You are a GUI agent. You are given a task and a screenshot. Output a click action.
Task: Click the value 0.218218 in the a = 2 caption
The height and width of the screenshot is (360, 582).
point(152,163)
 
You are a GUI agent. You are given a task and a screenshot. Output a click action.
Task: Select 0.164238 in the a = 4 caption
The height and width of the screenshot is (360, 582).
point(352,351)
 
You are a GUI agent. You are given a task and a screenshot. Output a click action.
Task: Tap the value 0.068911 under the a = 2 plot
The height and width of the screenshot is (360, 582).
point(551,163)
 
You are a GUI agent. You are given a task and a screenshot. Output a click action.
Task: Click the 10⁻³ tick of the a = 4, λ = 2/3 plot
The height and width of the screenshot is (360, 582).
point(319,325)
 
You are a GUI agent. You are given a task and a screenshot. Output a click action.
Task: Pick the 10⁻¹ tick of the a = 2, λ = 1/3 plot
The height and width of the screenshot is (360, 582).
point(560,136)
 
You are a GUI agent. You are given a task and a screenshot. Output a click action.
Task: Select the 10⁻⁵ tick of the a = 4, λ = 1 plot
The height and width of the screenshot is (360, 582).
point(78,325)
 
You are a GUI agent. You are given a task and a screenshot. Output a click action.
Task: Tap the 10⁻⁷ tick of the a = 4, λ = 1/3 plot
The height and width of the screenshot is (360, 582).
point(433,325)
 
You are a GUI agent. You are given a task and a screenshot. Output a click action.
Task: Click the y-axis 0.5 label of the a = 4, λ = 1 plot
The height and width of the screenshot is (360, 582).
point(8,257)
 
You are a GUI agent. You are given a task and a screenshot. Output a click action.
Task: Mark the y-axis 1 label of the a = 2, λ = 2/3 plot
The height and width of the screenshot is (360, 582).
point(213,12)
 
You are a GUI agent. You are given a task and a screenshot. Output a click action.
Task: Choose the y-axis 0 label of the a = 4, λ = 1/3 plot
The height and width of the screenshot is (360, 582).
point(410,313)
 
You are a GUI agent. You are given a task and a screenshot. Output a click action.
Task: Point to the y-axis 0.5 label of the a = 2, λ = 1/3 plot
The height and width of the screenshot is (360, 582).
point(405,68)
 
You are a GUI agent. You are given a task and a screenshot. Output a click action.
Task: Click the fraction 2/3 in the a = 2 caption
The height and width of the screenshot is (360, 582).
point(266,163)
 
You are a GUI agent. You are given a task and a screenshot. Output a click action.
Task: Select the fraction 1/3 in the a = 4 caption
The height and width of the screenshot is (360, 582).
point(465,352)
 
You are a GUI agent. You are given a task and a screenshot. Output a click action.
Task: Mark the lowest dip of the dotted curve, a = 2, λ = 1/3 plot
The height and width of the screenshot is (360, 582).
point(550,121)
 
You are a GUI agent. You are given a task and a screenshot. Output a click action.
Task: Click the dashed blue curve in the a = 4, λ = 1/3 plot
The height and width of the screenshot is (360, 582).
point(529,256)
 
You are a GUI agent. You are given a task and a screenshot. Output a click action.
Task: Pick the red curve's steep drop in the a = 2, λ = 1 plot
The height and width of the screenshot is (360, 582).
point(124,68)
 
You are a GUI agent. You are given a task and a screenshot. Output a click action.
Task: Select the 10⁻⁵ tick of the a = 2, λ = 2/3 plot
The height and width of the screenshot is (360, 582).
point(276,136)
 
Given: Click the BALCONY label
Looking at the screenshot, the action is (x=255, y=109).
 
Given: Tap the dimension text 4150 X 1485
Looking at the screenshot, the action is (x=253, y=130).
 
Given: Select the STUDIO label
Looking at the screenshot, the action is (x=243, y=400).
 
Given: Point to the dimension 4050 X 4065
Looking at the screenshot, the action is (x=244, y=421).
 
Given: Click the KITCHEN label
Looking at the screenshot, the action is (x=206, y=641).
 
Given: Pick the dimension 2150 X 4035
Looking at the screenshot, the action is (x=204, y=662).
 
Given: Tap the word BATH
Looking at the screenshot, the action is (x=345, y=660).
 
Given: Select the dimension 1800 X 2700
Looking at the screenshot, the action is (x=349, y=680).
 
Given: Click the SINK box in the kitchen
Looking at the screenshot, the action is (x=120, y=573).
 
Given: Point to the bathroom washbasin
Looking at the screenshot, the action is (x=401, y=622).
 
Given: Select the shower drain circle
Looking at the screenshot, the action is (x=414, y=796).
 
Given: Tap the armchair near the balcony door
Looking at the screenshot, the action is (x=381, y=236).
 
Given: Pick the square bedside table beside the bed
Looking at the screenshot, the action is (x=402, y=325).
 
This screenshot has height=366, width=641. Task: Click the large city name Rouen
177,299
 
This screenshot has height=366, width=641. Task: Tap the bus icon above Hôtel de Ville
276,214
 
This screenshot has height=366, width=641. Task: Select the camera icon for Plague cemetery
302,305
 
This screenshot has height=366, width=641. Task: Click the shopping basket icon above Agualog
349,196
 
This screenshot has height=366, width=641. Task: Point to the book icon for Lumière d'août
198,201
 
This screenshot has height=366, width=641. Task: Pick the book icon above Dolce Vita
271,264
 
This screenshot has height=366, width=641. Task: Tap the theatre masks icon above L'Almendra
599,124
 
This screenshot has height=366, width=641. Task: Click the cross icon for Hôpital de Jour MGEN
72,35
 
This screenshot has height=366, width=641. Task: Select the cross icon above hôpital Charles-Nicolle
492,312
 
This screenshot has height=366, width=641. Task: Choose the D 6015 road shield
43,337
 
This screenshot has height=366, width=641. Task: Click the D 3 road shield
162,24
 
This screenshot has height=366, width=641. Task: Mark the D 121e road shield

* * * * *

YOUR INSTRUCTIONS:
Reproduce every row above verbatim, from the first through the last, without changing anything.

WRITTEN SOLUTION:
You are a GUI agent. You are given a task and a screenshot. Output a click action.
Task: Click the value 0.218218 in the a = 2 caption
The height and width of the screenshot is (360, 582).
point(152,163)
 
You are a GUI agent. You are given a task and a screenshot. Output a click action.
Task: Select 0.164238 in the a = 4 caption
The height and width of the screenshot is (360, 582).
point(352,351)
 
You are a GUI agent. You are given a task and a screenshot. Output a click action.
Task: Tap the value 0.068911 under the a = 2 plot
The height and width of the screenshot is (360, 582).
point(551,163)
 
You are a GUI agent. You are given a task and a screenshot. Output a click action.
Task: Click the 10⁻³ tick of the a = 4, λ = 2/3 plot
The height and width of the screenshot is (360, 582).
point(319,325)
 
You are a GUI agent. You are given a task and a screenshot. Output a click action.
Task: Pick the 10⁻¹ tick of the a = 2, λ = 1/3 plot
The height and width of the screenshot is (360, 582).
point(560,136)
 
You are a GUI agent. You are given a task and a screenshot. Output a click action.
Task: Select the 10⁻⁵ tick of the a = 4, λ = 1 plot
The height and width of the screenshot is (360, 582).
point(78,325)
 
You are a GUI agent. You are given a task and a screenshot. Output a click action.
Task: Tap the 10⁻⁷ tick of the a = 4, λ = 1/3 plot
The height and width of the screenshot is (360, 582).
point(433,325)
 
You are a GUI agent. You are given a task and a screenshot. Output a click action.
Task: Click the y-axis 0.5 label of the a = 4, λ = 1 plot
The height and width of the screenshot is (360, 582).
point(8,257)
 
You are a GUI agent. You are given a task and a screenshot. Output a click action.
Task: Mark the y-axis 1 label of the a = 2, λ = 2/3 plot
The height and width of the screenshot is (360, 582).
point(213,12)
 
You are a GUI agent. You are given a task and a screenshot. Output a click action.
Task: Choose the y-axis 0 label of the a = 4, λ = 1/3 plot
The height and width of the screenshot is (360, 582).
point(410,313)
 
You are a GUI agent. You are given a task and a screenshot. Output a click action.
Task: Point to the y-axis 0.5 label of the a = 2, λ = 1/3 plot
The height and width of the screenshot is (360, 582).
point(405,68)
 
You are a GUI agent. You are given a task and a screenshot. Output a click action.
Task: Click the fraction 2/3 in the a = 2 caption
The height and width of the screenshot is (360, 582).
point(266,163)
 
You are a GUI agent. You are given a task and a screenshot. Output a click action.
Task: Select the fraction 1/3 in the a = 4 caption
The height and width of the screenshot is (360, 582).
point(465,352)
 
You are a GUI agent. You are given a task and a screenshot. Output a click action.
Task: Mark the lowest dip of the dotted curve, a = 2, λ = 1/3 plot
The height and width of the screenshot is (360, 582).
point(550,121)
 
You are a GUI agent. You are given a task and a screenshot. Output a click action.
Task: Click the dashed blue curve in the a = 4, λ = 1/3 plot
The height and width of the screenshot is (360, 582).
point(529,256)
 
You are a GUI agent. You are given a task and a screenshot. Output a click action.
Task: Pick the red curve's steep drop in the a = 2, λ = 1 plot
The height and width of the screenshot is (360, 582).
point(124,68)
 
You are a GUI agent. You are given a task and a screenshot. Output a click action.
Task: Select the 10⁻⁵ tick of the a = 2, λ = 2/3 plot
The height and width of the screenshot is (360, 582).
point(276,136)
 
Given: Click the BALCONY label
Looking at the screenshot, the action is (x=255, y=109).
 
Given: Tap the dimension text 4150 X 1485
Looking at the screenshot, the action is (x=253, y=130).
 
Given: Select the STUDIO label
Looking at the screenshot, the action is (x=243, y=400).
 
Given: Point to the dimension 4050 X 4065
Looking at the screenshot, the action is (x=244, y=421).
 
Given: Click the KITCHEN label
Looking at the screenshot, the action is (x=206, y=641).
 
Given: Pick the dimension 2150 X 4035
Looking at the screenshot, the action is (x=204, y=662).
 
Given: Tap the word BATH
Looking at the screenshot, the action is (x=345, y=660).
 
Given: Select the dimension 1800 X 2700
Looking at the screenshot, the action is (x=349, y=680).
 
Given: Click the SINK box in the kitchen
Looking at the screenshot, the action is (x=120, y=573).
 
Given: Point to the bathroom washbasin
Looking at the screenshot, the action is (x=401, y=622).
 
Given: Select the shower drain circle
Looking at the screenshot, the action is (x=414, y=796).
 
Given: Tap the armchair near the balcony door
Looking at the screenshot, the action is (x=381, y=236).
 
Given: Pick the square bedside table beside the bed
Looking at the screenshot, the action is (x=402, y=325).
 
This screenshot has height=366, width=641. Task: Click the large city name Rouen
177,299
 
This screenshot has height=366, width=641. Task: Tap the bus icon above Hôtel de Ville
276,214
 
This screenshot has height=366, width=641. Task: Select the camera icon for Plague cemetery
302,305
 
This screenshot has height=366, width=641. Task: Click the shopping basket icon above Agualog
349,196
 
This screenshot has height=366, width=641. Task: Point to the book icon for Lumière d'août
198,201
 
This screenshot has height=366, width=641. Task: Pick the book icon above Dolce Vita
271,264
 
This screenshot has height=366, width=641. Task: Tap the theatre masks icon above L'Almendra
599,124
 
This screenshot has height=366, width=641. Task: Click the cross icon for Hôpital de Jour MGEN
72,35
 
This screenshot has height=366, width=641. Task: Select the cross icon above hôpital Charles-Nicolle
492,312
 
This screenshot has height=366, width=641. Task: Choose the D 6015 road shield
43,337
 
This screenshot has height=366, width=641. Task: Click the D 3 road shield
162,24
 
This screenshot has height=366, width=641. Task: Mark the D 121e road shield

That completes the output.